# Brisket, 102 IT after 6 hours



## krs1 (Feb 21, 2016)

I woke up to put some mop sauce on the brisket and found the GFI outlet popped and the smoker was cold.  The internal temp on the brisket was 102 about 6 hours from start time.  Is it safe to continue smoking or should I count my losses now?


----------



## SmokinAl (Feb 21, 2016)

Did you put the temp probe in when you started or after 6 hours when you checked it?

If you didn't probe it in the beginning you should be OK.

If you did your taking a chance.

PM Chef Jimmy J, he should be able to give you the correct answer.

Al


----------



## four20 (Feb 21, 2016)

What size is the brisket? i wouldn't fret with beef if you were 6 hours in.

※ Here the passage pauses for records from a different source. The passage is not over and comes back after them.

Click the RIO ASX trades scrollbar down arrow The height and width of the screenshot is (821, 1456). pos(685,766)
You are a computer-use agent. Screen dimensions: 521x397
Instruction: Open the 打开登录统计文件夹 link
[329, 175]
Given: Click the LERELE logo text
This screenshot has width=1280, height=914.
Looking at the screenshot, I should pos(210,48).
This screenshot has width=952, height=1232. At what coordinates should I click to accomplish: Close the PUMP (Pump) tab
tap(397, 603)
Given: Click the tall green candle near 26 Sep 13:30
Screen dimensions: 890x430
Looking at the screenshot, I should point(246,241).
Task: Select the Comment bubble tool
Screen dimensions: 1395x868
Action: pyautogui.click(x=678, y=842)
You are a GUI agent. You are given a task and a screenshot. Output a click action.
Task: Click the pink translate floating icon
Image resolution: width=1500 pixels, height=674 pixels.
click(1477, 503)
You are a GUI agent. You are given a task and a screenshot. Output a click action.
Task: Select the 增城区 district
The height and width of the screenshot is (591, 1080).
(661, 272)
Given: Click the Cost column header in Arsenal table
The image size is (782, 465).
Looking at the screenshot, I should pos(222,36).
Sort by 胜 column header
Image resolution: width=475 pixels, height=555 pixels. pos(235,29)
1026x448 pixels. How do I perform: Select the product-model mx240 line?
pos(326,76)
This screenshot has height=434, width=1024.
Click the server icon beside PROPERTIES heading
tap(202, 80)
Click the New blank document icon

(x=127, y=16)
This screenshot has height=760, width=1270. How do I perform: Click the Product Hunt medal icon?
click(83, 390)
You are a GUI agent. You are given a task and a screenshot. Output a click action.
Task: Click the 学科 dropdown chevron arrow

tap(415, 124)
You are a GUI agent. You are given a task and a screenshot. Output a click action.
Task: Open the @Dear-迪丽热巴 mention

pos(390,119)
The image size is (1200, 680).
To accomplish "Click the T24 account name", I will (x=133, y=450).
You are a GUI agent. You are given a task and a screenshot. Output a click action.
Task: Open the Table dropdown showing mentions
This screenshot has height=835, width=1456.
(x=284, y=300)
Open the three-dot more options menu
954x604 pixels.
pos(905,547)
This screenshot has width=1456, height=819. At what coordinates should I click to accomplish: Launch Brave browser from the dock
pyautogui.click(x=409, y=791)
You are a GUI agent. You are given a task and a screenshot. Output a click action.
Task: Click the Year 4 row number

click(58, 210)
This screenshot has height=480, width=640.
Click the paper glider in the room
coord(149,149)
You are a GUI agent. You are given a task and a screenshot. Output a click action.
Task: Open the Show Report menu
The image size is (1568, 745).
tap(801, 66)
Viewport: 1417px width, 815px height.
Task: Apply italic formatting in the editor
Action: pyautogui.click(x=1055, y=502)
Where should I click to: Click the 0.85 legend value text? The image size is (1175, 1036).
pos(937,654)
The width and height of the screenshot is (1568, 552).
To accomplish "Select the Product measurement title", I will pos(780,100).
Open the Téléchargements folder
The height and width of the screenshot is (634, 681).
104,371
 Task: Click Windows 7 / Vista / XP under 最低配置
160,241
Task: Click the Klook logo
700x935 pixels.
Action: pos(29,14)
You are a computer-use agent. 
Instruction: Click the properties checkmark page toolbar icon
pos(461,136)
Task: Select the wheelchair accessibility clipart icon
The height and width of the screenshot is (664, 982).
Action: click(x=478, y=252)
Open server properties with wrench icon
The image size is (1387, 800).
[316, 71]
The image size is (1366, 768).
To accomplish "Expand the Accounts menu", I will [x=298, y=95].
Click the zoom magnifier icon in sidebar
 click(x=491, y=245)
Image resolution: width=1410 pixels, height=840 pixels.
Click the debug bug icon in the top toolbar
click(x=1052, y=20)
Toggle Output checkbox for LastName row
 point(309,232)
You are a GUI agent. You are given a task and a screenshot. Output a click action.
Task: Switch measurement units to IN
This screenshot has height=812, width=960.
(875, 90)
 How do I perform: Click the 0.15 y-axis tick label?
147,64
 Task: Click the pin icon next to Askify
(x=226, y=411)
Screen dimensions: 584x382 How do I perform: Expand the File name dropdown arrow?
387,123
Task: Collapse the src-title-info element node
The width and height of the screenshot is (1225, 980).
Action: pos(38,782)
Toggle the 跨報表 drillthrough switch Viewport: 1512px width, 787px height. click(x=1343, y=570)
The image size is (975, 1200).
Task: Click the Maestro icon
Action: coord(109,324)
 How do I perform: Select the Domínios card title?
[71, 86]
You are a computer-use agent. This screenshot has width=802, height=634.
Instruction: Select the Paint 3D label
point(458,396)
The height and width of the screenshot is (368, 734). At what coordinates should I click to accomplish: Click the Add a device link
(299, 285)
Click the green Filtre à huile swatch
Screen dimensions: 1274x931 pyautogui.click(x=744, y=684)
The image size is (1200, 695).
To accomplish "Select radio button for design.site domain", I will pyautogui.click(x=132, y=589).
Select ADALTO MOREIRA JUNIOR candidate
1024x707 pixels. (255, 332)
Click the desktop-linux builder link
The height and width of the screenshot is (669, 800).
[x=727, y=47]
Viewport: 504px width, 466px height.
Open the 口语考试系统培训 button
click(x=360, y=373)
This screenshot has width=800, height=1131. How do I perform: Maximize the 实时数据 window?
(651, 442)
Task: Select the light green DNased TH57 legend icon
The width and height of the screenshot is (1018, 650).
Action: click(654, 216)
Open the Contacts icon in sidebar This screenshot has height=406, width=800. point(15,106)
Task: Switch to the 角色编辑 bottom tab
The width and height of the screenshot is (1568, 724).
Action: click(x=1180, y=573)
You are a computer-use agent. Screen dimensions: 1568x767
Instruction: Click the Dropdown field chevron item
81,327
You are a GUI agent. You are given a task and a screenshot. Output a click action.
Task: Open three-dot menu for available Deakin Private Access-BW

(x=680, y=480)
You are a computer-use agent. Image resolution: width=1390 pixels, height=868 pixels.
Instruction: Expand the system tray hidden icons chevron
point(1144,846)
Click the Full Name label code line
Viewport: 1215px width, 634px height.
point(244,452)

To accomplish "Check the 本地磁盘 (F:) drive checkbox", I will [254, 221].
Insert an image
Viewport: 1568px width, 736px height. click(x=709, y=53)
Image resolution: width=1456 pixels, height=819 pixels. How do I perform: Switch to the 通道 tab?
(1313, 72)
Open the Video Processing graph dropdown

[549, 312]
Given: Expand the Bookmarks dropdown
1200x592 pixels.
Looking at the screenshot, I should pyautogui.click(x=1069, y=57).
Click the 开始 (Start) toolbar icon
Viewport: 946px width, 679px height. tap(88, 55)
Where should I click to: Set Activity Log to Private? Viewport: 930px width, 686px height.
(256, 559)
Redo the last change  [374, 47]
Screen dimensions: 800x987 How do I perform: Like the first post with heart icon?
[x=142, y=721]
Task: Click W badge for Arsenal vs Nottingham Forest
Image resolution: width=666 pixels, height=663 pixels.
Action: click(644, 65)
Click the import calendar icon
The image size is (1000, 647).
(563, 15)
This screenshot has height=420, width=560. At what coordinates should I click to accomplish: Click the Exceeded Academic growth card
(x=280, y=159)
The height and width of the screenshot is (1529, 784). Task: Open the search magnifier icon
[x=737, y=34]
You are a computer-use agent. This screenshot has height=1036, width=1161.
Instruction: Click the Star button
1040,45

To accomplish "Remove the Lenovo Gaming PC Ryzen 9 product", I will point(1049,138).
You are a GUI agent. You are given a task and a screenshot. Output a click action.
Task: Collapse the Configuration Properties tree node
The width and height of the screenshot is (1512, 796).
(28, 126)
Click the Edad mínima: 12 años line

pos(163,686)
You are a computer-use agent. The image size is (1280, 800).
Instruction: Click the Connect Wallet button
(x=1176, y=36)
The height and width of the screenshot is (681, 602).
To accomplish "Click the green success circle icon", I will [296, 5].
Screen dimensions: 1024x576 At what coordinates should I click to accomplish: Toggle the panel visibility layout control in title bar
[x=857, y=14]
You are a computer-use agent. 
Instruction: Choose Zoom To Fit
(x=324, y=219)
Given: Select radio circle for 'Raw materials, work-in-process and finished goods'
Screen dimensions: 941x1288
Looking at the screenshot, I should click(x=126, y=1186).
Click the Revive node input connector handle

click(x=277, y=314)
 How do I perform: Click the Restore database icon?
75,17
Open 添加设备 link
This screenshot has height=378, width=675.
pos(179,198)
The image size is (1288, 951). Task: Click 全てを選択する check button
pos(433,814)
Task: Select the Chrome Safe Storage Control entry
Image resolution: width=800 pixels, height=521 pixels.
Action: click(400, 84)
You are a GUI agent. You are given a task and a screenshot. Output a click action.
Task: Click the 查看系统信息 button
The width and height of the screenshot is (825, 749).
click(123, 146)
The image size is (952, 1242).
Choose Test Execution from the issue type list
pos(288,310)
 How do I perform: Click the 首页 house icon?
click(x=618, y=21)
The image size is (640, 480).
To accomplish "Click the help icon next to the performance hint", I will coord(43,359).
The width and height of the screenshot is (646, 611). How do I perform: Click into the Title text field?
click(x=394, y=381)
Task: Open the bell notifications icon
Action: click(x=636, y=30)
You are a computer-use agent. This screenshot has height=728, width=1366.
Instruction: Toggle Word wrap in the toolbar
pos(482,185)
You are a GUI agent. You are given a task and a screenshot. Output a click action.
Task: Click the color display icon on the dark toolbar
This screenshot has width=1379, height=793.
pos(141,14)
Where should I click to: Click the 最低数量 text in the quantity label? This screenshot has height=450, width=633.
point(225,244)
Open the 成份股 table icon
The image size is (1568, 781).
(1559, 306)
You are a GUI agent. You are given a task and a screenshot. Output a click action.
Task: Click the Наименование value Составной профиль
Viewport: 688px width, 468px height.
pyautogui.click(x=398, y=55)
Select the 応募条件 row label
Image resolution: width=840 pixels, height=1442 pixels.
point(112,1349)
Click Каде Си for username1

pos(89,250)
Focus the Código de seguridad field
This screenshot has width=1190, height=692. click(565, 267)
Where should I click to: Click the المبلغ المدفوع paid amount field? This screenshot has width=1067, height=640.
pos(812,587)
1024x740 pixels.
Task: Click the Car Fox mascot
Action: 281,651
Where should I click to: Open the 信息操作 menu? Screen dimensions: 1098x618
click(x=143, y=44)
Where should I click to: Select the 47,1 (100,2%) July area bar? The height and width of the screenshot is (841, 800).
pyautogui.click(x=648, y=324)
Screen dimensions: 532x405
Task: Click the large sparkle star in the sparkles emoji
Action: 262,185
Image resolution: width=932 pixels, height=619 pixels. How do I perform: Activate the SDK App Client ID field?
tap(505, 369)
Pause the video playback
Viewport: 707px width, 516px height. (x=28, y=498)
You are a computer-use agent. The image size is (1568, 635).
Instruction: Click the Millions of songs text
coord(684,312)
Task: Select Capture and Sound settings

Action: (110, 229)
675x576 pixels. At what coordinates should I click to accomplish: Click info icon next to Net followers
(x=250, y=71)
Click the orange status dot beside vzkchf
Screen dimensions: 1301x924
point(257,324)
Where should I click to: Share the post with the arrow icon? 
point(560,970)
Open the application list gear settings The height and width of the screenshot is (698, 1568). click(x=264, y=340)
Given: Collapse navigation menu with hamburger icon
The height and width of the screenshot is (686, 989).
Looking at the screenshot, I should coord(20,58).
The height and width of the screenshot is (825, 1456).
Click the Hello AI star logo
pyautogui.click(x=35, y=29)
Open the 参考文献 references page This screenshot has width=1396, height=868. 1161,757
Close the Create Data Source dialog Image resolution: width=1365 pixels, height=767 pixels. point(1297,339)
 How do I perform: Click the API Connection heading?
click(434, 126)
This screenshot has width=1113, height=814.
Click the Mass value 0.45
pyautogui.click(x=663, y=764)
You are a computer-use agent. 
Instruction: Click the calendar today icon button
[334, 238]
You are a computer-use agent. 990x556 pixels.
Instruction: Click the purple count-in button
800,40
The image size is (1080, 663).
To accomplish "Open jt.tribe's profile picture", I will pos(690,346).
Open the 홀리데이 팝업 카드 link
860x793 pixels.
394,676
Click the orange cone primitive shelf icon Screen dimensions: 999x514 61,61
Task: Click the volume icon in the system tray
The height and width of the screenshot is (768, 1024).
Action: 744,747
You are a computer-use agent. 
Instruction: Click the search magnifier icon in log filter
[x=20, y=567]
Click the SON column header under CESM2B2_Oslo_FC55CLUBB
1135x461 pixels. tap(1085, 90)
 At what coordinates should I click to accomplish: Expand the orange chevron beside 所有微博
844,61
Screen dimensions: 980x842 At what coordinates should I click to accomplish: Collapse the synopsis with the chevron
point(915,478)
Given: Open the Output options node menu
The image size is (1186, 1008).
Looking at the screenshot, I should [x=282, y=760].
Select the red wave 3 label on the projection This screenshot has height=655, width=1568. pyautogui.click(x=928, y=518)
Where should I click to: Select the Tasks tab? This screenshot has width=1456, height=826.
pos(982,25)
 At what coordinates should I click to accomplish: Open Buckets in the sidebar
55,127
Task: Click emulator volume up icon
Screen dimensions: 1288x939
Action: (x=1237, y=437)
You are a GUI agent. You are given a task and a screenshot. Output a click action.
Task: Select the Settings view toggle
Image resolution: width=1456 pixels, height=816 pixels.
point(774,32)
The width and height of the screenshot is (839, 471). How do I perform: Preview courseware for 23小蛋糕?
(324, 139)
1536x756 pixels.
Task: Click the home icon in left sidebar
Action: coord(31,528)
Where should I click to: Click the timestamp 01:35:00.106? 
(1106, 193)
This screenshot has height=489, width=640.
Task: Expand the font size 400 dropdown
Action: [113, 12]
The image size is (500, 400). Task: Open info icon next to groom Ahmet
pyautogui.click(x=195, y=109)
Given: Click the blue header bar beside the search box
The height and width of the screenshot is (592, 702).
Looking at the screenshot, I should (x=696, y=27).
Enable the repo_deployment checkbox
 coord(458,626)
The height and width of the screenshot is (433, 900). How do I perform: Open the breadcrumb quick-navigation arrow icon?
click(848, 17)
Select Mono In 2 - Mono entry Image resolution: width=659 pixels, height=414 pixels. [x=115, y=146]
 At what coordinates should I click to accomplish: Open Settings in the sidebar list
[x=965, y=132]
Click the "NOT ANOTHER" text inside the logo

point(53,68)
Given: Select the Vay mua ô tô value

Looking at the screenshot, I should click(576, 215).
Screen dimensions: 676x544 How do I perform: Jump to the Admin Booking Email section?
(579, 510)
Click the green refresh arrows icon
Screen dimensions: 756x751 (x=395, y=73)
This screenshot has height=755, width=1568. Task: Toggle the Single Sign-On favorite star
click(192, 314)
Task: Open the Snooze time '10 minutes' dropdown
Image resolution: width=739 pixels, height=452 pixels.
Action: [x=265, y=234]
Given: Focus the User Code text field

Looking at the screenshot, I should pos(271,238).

Get you a temp probe with an alarm and make sure you have a dedicated power source for you electric smoker. By dedicated i mean only one outlet for that breaker. also make sure you are running a 20 amp gfci. Most are 15 amp.


----------



## daveomak (Feb 21, 2016)

That temp is in the PERFECT temperature zone for growing pathogens that can really make you sick or worse....


----------



## krs1 (Feb 21, 2016)

I've continued smoking while hoping for some input.  The brisket was 8.5lbs when put on the grill.  A probe was inserted at the start and read 40 degrees.  The IT of 102 was at the 6 hour mark when I woke up this morning.  No clue when the breaker tripped.  I've definitely learned to have a dedicated breaker for the Traeger.  

I've spoken to two buddies; one said not to worry about the beef as some people leave meat out all day before grilling...the other said he'd give it a go because the meat is expensive and he'd deal with a little diarrhea...haha.  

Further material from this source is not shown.